## ASSIGNMENT
Retype the data in its entirety, with no word changed.

## DATASET EXTRACT
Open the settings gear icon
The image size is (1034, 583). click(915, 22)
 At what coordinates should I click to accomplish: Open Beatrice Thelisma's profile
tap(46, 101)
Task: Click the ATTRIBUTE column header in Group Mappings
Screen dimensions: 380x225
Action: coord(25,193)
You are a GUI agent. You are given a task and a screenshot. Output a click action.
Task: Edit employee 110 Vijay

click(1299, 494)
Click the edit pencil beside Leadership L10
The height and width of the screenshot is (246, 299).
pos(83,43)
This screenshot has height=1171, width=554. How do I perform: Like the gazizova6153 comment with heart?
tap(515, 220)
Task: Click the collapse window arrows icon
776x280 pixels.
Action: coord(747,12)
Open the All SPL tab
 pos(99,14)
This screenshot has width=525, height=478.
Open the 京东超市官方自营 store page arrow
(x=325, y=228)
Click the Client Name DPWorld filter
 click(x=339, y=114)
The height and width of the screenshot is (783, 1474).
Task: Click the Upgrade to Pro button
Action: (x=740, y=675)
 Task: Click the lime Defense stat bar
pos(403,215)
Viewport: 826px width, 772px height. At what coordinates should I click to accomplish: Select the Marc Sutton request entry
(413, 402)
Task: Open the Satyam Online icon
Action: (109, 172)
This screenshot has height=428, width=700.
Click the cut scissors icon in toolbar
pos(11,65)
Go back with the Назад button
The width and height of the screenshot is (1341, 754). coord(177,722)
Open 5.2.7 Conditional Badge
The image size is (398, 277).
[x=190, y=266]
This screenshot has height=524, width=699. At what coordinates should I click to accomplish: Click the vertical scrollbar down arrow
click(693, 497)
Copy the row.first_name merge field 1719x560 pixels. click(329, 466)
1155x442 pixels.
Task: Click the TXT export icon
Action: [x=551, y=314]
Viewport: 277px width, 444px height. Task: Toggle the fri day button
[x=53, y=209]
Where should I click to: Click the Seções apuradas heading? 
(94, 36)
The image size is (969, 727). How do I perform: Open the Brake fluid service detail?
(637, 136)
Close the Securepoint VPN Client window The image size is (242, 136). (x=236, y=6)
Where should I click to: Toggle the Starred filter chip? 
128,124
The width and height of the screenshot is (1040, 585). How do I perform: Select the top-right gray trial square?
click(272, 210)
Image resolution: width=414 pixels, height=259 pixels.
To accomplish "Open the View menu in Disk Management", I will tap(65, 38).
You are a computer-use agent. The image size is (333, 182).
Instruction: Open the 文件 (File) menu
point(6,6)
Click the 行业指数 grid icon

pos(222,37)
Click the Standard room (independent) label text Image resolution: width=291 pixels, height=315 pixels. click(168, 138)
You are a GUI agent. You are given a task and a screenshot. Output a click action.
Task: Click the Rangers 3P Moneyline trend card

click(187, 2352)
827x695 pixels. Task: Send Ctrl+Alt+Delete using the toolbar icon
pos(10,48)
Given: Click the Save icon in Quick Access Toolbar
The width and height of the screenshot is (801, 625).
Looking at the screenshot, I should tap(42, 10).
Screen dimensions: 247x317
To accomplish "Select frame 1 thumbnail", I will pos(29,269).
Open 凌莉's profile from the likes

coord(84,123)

## ANSWER TO THIS TASK
Open the settings gear icon
The image size is (1034, 583). click(915, 22)
 At what coordinates should I click to accomplish: Open Beatrice Thelisma's profile
tap(46, 101)
Task: Click the ATTRIBUTE column header in Group Mappings
Screen dimensions: 380x225
Action: coord(25,193)
You are a GUI agent. You are given a task and a screenshot. Output a click action.
Task: Edit employee 110 Vijay

click(1299, 494)
Click the edit pencil beside Leadership L10
The height and width of the screenshot is (246, 299).
pos(83,43)
This screenshot has height=1171, width=554. How do I perform: Like the gazizova6153 comment with heart?
tap(515, 220)
Task: Click the collapse window arrows icon
776x280 pixels.
Action: coord(747,12)
Open the All SPL tab
 pos(99,14)
This screenshot has width=525, height=478.
Open the 京东超市官方自营 store page arrow
(x=325, y=228)
Click the Client Name DPWorld filter
 click(x=339, y=114)
The height and width of the screenshot is (783, 1474).
Task: Click the Upgrade to Pro button
Action: (x=740, y=675)
 Task: Click the lime Defense stat bar
pos(403,215)
Viewport: 826px width, 772px height. At what coordinates should I click to accomplish: Select the Marc Sutton request entry
(413, 402)
Task: Open the Satyam Online icon
Action: (109, 172)
This screenshot has height=428, width=700.
Click the cut scissors icon in toolbar
pos(11,65)
Go back with the Назад button
The width and height of the screenshot is (1341, 754). coord(177,722)
Open 5.2.7 Conditional Badge
The image size is (398, 277).
[x=190, y=266]
This screenshot has height=524, width=699. At what coordinates should I click to accomplish: Click the vertical scrollbar down arrow
click(693, 497)
Copy the row.first_name merge field 1719x560 pixels. click(329, 466)
1155x442 pixels.
Task: Click the TXT export icon
Action: [x=551, y=314]
Viewport: 277px width, 444px height. Task: Toggle the fri day button
[x=53, y=209]
Where should I click to: Click the Seções apuradas heading? 
(94, 36)
The image size is (969, 727). How do I perform: Open the Brake fluid service detail?
(637, 136)
Close the Securepoint VPN Client window The image size is (242, 136). (x=236, y=6)
Where should I click to: Toggle the Starred filter chip? 
128,124
The width and height of the screenshot is (1040, 585). How do I perform: Select the top-right gray trial square?
click(272, 210)
Image resolution: width=414 pixels, height=259 pixels.
To accomplish "Open the View menu in Disk Management", I will tap(65, 38).
You are a computer-use agent. The image size is (333, 182).
Instruction: Open the 文件 (File) menu
point(6,6)
Click the 行业指数 grid icon

pos(222,37)
Click the Standard room (independent) label text Image resolution: width=291 pixels, height=315 pixels. click(168, 138)
You are a GUI agent. You are given a task and a screenshot. Output a click action.
Task: Click the Rangers 3P Moneyline trend card

click(187, 2352)
827x695 pixels. Task: Send Ctrl+Alt+Delete using the toolbar icon
pos(10,48)
Given: Click the Save icon in Quick Access Toolbar
The width and height of the screenshot is (801, 625).
Looking at the screenshot, I should tap(42, 10).
Screen dimensions: 247x317
To accomplish "Select frame 1 thumbnail", I will pos(29,269).
Open 凌莉's profile from the likes

coord(84,123)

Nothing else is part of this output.